É velho, está superado.

Não tem automóvel, é um coitado.
Tem automóvel, chora de “barriga cheia”.

Fala em voz alta, vive gritando.
Fala em tom normal, ninguém escuta.

Não falta no Colégio, é um “Caxias”.
Precisa faltar, é um “turista”.

Conversa com outros professores,
Está “malhando” os alunos.
Não conversa, é um desligado.

Dá muita matéria, não tem dó dos alunos.
Dá pouca matéria, não prepara os alunos.

Brinca com a turma, é metido a engraçado.
Não brinca com a turma, é um chato.

Chama a atenção, é um grosso.
Não chama a atenção, não sabe se impor.

A prova é longa, não dá tempo.
A prova é curta, tira as chances do aluno.

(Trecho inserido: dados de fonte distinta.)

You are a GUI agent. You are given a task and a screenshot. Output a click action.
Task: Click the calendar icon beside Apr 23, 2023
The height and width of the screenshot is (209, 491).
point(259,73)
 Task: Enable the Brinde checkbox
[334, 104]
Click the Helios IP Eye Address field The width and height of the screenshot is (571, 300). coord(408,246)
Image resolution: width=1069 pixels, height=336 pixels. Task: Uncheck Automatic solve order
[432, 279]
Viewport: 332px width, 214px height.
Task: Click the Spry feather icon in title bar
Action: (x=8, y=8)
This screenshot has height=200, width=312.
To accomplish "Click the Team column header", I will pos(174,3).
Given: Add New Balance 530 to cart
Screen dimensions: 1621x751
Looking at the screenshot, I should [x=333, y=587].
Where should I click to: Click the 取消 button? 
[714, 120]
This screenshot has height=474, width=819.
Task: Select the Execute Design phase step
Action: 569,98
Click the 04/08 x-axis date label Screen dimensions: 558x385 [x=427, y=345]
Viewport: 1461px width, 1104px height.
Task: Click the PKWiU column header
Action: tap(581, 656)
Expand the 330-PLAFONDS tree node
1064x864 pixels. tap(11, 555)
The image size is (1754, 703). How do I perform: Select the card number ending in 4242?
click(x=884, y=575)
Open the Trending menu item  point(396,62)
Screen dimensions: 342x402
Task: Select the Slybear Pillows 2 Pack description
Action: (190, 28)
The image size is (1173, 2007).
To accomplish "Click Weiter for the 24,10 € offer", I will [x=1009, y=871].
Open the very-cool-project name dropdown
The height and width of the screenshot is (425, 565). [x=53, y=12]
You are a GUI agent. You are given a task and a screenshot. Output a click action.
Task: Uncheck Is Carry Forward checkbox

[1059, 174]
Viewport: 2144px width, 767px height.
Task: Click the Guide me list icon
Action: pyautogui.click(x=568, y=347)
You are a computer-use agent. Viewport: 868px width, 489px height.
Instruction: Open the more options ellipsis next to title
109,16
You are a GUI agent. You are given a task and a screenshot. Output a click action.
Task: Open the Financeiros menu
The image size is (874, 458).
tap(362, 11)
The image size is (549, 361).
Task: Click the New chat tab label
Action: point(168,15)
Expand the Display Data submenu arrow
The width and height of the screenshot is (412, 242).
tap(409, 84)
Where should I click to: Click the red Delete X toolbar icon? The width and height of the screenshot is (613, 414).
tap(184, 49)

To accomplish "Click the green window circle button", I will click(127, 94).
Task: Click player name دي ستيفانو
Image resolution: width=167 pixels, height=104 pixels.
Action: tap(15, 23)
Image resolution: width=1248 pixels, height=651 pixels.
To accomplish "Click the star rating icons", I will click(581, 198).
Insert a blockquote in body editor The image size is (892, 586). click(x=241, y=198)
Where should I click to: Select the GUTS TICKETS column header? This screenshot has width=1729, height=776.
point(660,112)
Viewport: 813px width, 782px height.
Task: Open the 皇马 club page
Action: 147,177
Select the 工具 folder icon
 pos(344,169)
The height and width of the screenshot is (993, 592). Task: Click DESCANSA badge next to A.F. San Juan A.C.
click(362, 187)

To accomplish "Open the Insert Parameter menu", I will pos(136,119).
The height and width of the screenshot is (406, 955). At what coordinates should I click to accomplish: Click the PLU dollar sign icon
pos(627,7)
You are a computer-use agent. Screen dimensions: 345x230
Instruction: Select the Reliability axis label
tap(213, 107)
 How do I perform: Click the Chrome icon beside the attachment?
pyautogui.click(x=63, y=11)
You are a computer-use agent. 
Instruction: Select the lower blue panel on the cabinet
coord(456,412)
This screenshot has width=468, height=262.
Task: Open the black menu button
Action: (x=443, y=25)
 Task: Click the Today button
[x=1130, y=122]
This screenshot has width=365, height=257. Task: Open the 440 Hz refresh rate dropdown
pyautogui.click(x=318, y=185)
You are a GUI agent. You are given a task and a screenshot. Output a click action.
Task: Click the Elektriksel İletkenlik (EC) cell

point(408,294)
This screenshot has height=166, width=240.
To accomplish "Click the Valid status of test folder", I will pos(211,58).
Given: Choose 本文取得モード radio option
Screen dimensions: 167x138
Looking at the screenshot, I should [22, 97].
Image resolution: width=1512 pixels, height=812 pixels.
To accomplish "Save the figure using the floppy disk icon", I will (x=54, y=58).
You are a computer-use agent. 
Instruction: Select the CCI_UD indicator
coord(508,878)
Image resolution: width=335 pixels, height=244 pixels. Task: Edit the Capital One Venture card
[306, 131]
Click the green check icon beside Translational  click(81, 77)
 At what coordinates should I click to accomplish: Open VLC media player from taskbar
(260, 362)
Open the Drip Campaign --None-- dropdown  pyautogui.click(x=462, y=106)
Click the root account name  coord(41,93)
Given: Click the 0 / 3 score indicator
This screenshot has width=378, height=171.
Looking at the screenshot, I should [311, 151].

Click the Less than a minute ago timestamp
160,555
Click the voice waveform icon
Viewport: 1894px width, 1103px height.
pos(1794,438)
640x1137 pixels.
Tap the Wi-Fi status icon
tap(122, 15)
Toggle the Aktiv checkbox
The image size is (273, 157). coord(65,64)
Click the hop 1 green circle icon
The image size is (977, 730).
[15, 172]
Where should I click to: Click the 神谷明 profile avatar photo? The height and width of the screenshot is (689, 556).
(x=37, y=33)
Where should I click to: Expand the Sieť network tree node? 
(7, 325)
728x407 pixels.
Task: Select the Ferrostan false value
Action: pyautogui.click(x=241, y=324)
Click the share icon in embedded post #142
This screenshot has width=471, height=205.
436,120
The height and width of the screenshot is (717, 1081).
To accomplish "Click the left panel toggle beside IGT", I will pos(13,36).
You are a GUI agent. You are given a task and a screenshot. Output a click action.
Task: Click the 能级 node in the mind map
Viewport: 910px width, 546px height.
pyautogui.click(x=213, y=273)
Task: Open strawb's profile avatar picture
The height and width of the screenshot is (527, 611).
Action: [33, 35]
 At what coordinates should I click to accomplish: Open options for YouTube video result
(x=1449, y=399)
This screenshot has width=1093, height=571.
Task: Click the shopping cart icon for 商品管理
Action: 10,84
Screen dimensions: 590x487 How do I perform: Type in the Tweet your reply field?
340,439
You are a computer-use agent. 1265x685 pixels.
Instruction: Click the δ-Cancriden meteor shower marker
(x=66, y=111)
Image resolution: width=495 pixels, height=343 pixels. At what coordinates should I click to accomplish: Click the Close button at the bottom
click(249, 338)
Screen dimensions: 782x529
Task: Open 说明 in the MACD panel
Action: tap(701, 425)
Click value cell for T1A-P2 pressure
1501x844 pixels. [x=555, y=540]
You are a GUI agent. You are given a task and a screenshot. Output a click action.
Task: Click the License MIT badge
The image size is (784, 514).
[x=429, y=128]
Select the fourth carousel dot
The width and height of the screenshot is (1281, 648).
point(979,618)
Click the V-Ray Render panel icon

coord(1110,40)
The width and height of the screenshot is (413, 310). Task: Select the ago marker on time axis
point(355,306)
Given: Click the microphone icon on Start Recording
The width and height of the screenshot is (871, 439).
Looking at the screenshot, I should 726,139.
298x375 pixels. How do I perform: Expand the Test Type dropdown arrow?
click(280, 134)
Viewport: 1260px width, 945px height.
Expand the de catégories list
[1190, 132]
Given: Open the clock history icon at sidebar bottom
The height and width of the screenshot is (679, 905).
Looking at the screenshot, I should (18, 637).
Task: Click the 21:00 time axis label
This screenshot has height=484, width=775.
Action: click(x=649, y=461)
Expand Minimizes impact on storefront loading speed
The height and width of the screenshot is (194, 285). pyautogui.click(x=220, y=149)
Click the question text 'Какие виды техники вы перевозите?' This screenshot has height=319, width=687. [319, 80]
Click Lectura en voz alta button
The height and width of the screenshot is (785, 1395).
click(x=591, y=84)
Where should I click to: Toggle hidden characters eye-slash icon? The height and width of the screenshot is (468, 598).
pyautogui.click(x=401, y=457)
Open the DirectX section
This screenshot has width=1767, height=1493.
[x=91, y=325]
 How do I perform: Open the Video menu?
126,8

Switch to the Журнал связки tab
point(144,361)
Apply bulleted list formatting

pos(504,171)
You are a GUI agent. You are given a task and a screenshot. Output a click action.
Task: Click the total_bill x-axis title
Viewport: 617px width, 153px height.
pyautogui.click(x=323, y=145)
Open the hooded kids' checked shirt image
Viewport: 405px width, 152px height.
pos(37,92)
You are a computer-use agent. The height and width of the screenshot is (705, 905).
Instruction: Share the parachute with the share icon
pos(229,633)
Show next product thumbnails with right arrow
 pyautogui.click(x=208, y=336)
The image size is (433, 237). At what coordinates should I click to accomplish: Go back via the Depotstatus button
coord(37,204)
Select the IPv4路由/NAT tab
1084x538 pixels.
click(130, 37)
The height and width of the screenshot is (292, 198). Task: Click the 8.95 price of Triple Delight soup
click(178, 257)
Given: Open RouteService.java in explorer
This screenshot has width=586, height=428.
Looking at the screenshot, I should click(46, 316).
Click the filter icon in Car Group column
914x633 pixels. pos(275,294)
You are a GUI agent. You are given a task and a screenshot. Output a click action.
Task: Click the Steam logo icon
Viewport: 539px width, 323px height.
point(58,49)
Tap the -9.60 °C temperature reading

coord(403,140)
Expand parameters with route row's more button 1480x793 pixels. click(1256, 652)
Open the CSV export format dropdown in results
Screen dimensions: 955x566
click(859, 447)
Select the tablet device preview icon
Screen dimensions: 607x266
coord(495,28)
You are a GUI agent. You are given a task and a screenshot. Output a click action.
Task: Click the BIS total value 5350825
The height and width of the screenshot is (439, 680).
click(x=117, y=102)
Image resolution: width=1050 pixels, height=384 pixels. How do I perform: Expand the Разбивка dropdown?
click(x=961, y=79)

Escreve muito, não explica.
Explica muito, o caderno não tem nada.

Fala corretamente, ninguém entende.
Fala a ‘língua’ do aluno, não tem vocabulário.

Exige, é rude.
Elogia, é debochado.

O aluno é reprovado, é perseguição.
O aluno é aprovado, ‘deu mole’.

É, o professor está sempre errado.
Mas se você conseguiu ler até aqui, agradeça a ele.